-- start Excerpted data --

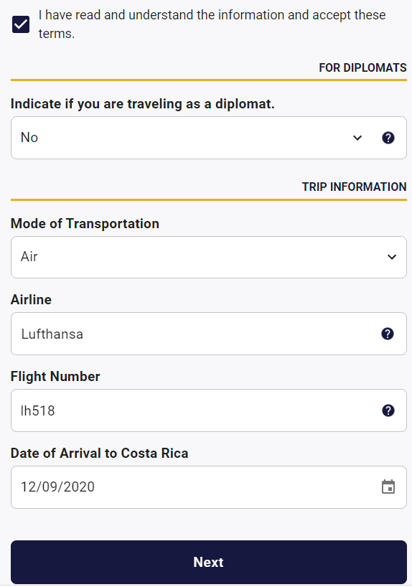412x587 pixels.
Task: Click the TRIP INFORMATION section header
Action: point(355,187)
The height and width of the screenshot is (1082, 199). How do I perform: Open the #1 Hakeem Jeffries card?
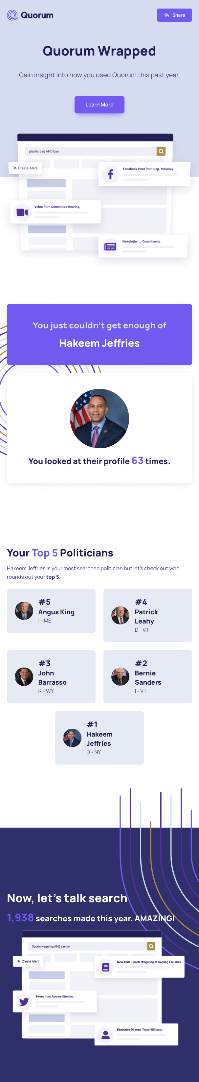pyautogui.click(x=100, y=738)
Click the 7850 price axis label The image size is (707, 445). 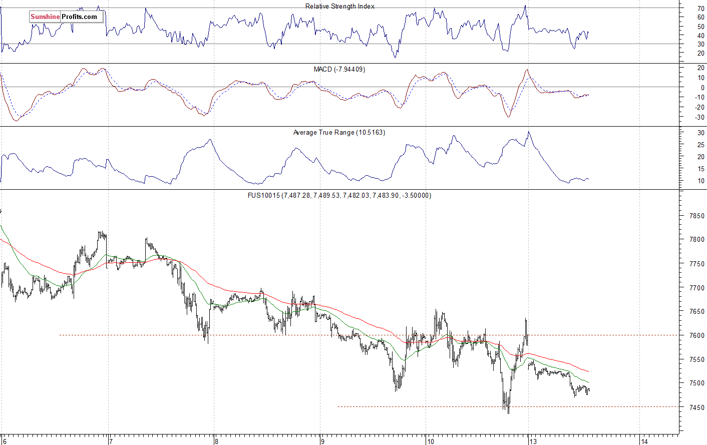(696, 216)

-- end Excerpted data --

* Task *
Swap "screenshot" for "image" in the part of the listing that runs from its start through the line containing "pyautogui.click(x=100, y=738)", then write that part out again without the pictures.

* Answer below *
412x587 pixels.
Task: Click the TRIP INFORMATION section header
Action: point(355,187)
The height and width of the image is (1082, 199). How do I perform: Open the #1 Hakeem Jeffries card?
pyautogui.click(x=100, y=738)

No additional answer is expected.